ずっと言えなかったそれを公にできるんだ。エミリーも楽しみだろう?」


「…っ。」


遅かった…のだろうか。

いや、最初から私の思いは意味のなかったことに過ぎなかったのかもしれない。


先程のセレイン様の叱責で、私もやっと踏ん切りがついたような気がしていたが、一歩遅かった。
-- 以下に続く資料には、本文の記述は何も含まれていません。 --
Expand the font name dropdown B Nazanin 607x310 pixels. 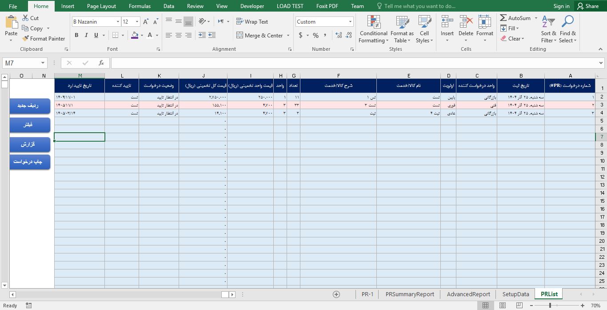click(118, 22)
彼はいつの間にか、知らぬ女性との婚約を決めていたのだ。

そう思うとそこに留まることができなかった。


「あ……そ、そうでした。
明日の帰国に向けて荷物を纏めなければなりません。申し訳ありませんが、これで失礼させていただきます…っ。」




私は慌ててその場から立ち去ると、流石のグリニエル様もポカンとしていた。




「照れていた…んだよな?」

「んー…どうでしょう…。」


苦笑いのミレンネは眉を下げているだけで、ロレンザは少しばかりややこしくなっているな。と言いながらもそれが楽しいようで、微笑していた。


そんな中で声を上げたのはセレインだ。





「グリニエル様。わたくしからひとつ宜しいでしょうか。」


「え?ああ。構わない。」



「僭越ながら、グリニエル様は言葉が足りないように思います。いえ、言葉が周りくどいのです。」


「え?」



「…エミリーにはわたくしの方からきちんと話を聞くように言っておきますから、国に戻ったら時間を作るといいかと思います。
くれぐれも、丁寧に、分かりやすい説明でお願い致しますわ。」



「あ…わ、分かった。」



そのまま、グリニエルとエミレィナは、話す時間をとることはなく、そのまま帰国の時を迎えた。